Something funny: The next two minutes were among the most fun I’ve ever had swimming. There’s a special kind of camaraderie that forms between those doing the same absurd thing at the same time. I can’t even tell you what me and my other 10 wave-mates yammered about as we waited for our turn to start; I just know that if I saw those swimmers on the street, I’d hug them, and thank them for helping me to not feel so alone.
The first wave was a cold, gray blur. I tried to follow my swimmer-friend’s advice: You’re fine. Breathe. Fine. Breathe. By the time I finished the first lap, I was swimming alone, without knowing whether I’d passed my wave-mates or whether they passed me. I stayed that way for the rest of the race, seeing other swimmers only when they passed me on the opposite side of the cable course.
I kept it smooth and relaxed for the second and third laps. As I rounded the buoy to start the fourth and final lap, I got ready to sprint.
That’s when the cold really hit. My limbs felt numb and clumsy. My arms slapped the water; my kick felt out of rhythm. I actually wondered whether I was moving forward, or just splashing around in place. It felt like I was swimming for hours before I spotted the finish buoy.
As I ran onto shore, my feet felt like ice blocks. Someone grabbed me and wrapped me in a space blanket. It was done.

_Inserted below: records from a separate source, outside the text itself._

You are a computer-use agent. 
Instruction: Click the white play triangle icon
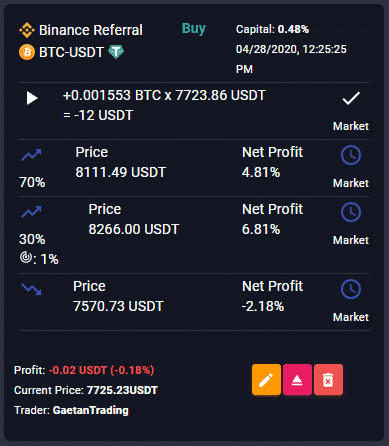(x=32, y=98)
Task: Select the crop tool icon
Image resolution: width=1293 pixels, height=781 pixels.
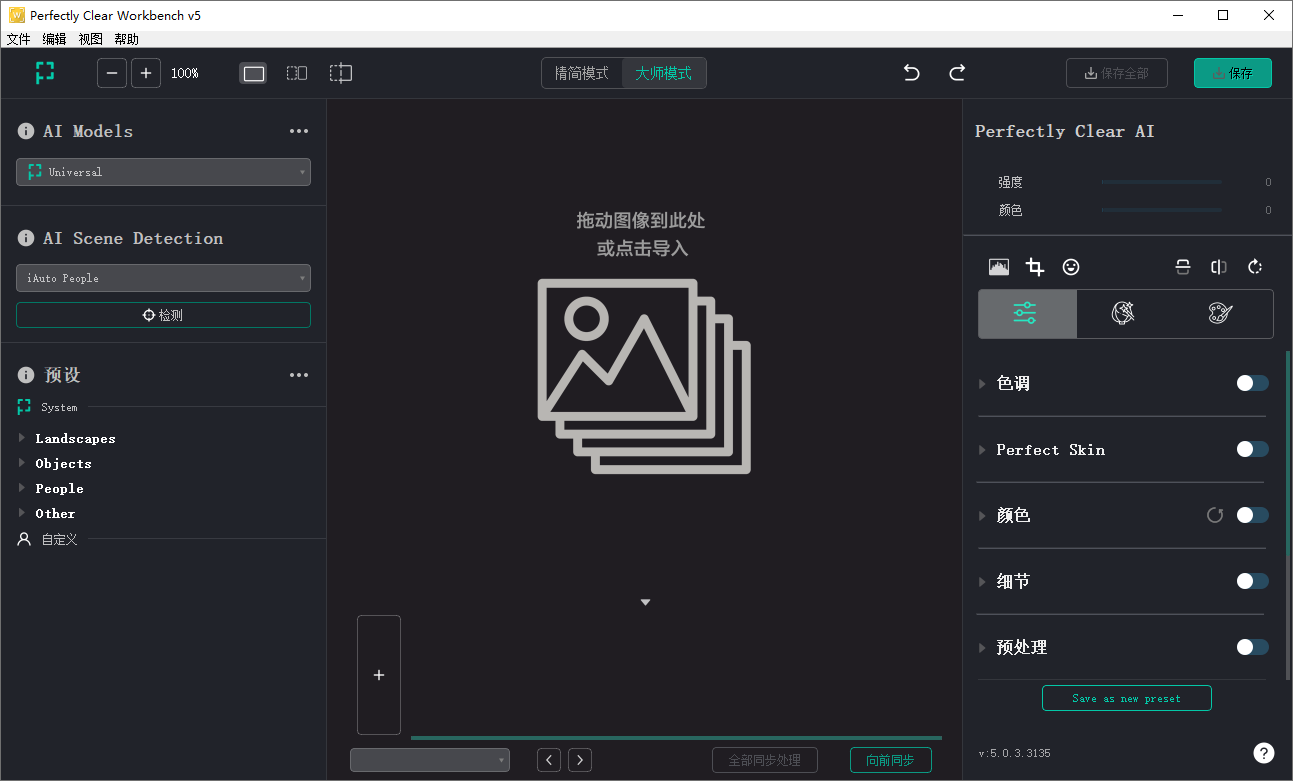Action: click(x=1035, y=267)
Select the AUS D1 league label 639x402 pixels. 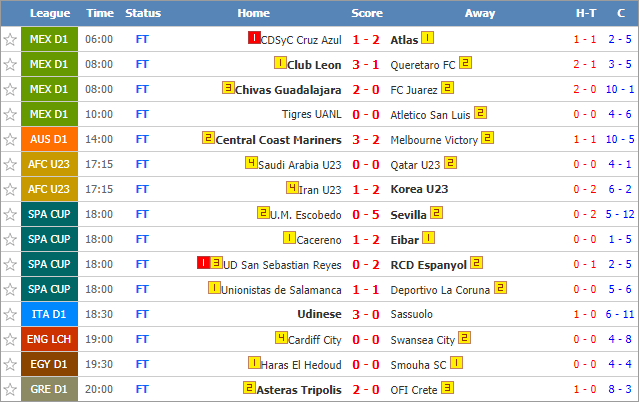[x=49, y=139]
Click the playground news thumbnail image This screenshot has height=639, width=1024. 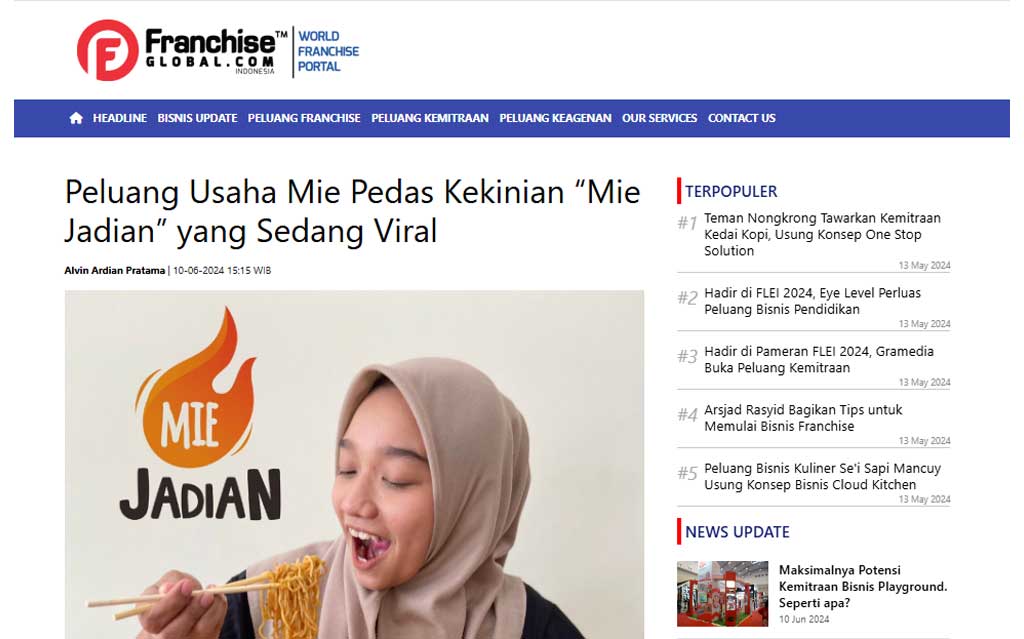pos(722,594)
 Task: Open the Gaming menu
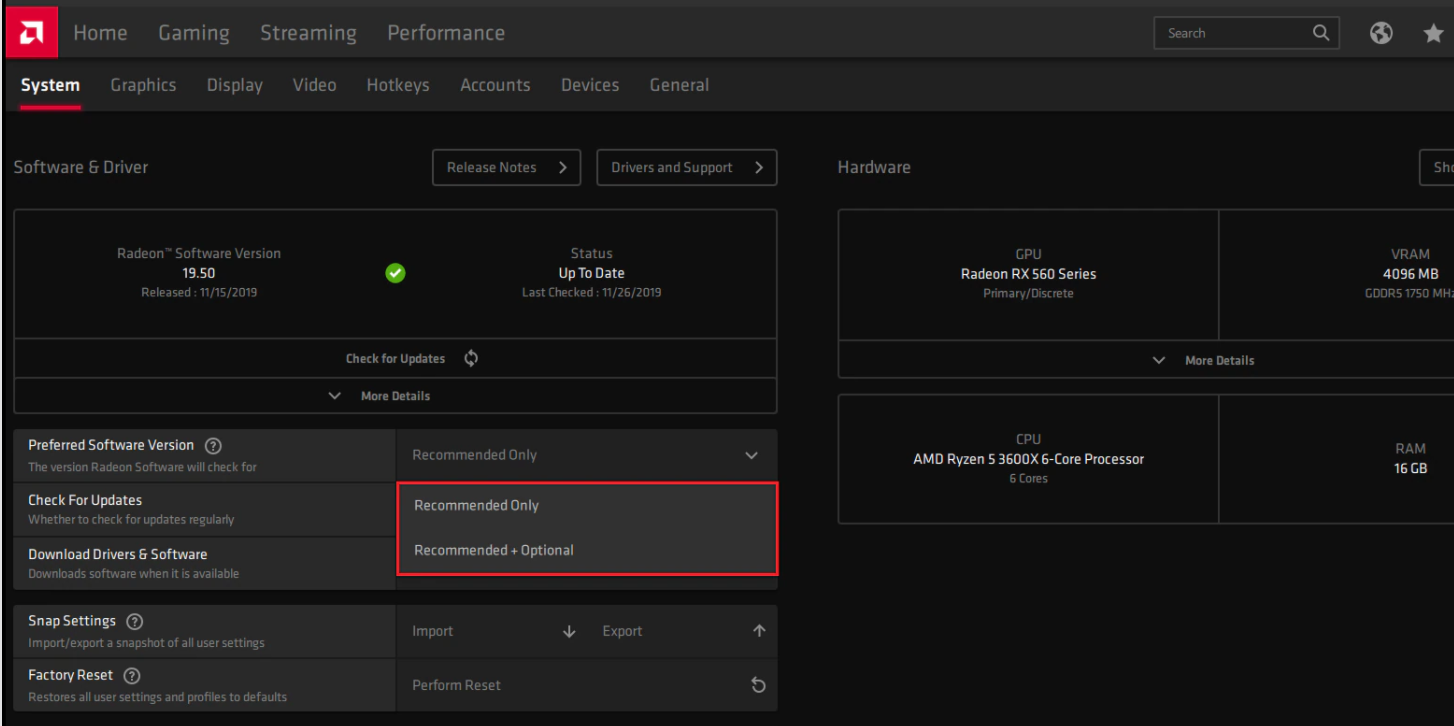(193, 33)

I finished in 56 minutes and change—a little slower than I’d hoped, but a victory nonetheless. As I sat under a blanket with my swim-buddies, my favorite Eleanor Roosevelt quote popped into my head: You must do the thing you think you cannot do. It doesn’t matter how long the swim took me, or that I doubted myself before I started. When faced with the thing I thought I could not do, I said: “I’ll try.”